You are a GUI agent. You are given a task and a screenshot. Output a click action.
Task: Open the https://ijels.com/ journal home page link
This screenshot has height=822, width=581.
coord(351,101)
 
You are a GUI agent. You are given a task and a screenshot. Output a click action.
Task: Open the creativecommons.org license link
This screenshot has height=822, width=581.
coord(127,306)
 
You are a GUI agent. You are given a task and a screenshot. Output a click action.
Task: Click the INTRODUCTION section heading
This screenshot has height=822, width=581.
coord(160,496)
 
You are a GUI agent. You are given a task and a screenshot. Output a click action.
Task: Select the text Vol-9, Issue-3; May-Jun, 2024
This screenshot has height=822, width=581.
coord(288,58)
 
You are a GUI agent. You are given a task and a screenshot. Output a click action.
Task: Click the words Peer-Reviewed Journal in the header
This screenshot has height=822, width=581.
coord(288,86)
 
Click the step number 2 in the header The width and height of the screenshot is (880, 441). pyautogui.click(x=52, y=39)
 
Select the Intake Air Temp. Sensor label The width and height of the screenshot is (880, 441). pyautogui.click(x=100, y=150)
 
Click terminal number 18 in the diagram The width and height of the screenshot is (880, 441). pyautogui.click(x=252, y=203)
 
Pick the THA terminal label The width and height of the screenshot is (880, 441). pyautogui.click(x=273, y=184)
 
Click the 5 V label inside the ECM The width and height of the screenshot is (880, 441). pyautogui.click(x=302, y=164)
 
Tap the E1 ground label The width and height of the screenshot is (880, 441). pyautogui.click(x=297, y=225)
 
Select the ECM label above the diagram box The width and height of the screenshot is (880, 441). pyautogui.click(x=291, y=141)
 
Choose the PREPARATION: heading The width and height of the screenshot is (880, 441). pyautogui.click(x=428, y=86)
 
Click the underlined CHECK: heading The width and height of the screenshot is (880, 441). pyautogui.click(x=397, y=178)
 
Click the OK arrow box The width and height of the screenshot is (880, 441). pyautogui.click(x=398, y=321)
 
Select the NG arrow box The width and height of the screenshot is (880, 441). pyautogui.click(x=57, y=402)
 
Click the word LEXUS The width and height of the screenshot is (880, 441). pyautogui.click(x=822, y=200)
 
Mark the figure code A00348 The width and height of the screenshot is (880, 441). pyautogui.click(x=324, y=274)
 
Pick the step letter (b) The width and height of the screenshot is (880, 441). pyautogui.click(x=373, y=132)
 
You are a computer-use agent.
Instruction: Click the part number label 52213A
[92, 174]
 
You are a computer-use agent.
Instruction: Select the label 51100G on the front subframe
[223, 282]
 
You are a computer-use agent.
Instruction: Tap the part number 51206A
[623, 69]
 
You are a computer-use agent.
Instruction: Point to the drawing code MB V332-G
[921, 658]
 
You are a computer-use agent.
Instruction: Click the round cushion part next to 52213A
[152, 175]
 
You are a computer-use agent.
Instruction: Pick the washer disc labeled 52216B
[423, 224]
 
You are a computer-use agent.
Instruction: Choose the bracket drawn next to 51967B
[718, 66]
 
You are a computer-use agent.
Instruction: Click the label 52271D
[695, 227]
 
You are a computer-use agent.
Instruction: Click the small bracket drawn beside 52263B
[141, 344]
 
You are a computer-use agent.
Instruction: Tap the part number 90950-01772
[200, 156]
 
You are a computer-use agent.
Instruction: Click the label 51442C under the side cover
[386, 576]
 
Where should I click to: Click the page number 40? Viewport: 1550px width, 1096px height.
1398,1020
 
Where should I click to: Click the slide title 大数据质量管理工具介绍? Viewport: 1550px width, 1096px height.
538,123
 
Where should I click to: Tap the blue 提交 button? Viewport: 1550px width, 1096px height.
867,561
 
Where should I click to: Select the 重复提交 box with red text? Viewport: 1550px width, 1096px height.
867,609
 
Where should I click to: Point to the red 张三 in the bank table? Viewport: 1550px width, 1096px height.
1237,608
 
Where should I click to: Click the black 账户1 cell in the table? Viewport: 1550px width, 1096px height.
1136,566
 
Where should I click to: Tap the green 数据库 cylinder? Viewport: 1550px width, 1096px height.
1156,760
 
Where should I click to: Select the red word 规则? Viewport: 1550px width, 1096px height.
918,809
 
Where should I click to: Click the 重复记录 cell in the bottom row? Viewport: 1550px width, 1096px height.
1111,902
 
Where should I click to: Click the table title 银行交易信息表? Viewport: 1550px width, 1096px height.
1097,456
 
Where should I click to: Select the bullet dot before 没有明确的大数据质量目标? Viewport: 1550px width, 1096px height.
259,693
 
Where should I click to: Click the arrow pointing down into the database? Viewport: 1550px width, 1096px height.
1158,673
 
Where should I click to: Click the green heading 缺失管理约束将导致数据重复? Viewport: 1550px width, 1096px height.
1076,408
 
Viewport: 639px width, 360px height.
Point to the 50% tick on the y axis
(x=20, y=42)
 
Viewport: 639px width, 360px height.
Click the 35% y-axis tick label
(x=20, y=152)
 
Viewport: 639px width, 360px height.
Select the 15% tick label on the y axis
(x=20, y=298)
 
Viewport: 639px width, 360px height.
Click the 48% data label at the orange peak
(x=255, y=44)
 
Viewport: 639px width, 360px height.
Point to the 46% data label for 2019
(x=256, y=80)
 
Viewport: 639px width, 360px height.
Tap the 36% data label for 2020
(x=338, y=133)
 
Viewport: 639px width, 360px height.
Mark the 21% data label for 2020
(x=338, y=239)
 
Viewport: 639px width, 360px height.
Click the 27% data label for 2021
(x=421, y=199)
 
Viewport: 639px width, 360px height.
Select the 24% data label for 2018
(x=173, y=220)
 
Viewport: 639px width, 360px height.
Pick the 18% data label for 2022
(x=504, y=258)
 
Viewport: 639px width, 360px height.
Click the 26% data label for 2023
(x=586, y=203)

■ Exercise
Convert the records into a JSON list of strings with one string per line, skipping blank lines. Begin at the line containing "Where should I click to: Point" and continue through the line containing "(x=421, y=199)", including both.

■ Finished exercise
[
  "Where should I click to: Point to the red 张三 in the bank table? Viewport: 1550px width, 1096px height.",
  "1237,608",
  "Where should I click to: Click the black 账户1 cell in the table? Viewport: 1550px width, 1096px height.",
  "1136,566",
  "Where should I click to: Tap the green 数据库 cylinder? Viewport: 1550px width, 1096px height.",
  "1156,760",
  "Where should I click to: Select the red word 规则? Viewport: 1550px width, 1096px height.",
  "918,809",
  "Where should I click to: Click the 重复记录 cell in the bottom row? Viewport: 1550px width, 1096px height.",
  "1111,902",
  "Where should I click to: Click the table title 银行交易信息表? Viewport: 1550px width, 1096px height.",
  "1097,456",
  "Where should I click to: Select the bullet dot before 没有明确的大数据质量目标? Viewport: 1550px width, 1096px height.",
  "259,693",
  "Where should I click to: Click the arrow pointing down into the database? Viewport: 1550px width, 1096px height.",
  "1158,673",
  "Where should I click to: Click the green heading 缺失管理约束将导致数据重复? Viewport: 1550px width, 1096px height.",
  "1076,408",
  "Viewport: 639px width, 360px height.",
  "Point to the 50% tick on the y axis",
  "(x=20, y=42)",
  "Viewport: 639px width, 360px height.",
  "Click the 35% y-axis tick label",
  "(x=20, y=152)",
  "Viewport: 639px width, 360px height.",
  "Select the 15% tick label on the y axis",
  "(x=20, y=298)",
  "Viewport: 639px width, 360px height.",
  "Click the 48% data label at the orange peak",
  "(x=255, y=44)",
  "Viewport: 639px width, 360px height.",
  "Point to the 46% data label for 2019",
  "(x=256, y=80)",
  "Viewport: 639px width, 360px height.",
  "Tap the 36% data label for 2020",
  "(x=338, y=133)",
  "Viewport: 639px width, 360px height.",
  "Mark the 21% data label for 2020",
  "(x=338, y=239)",
  "Viewport: 639px width, 360px height.",
  "Click the 27% data label for 2021",
  "(x=421, y=199)"
]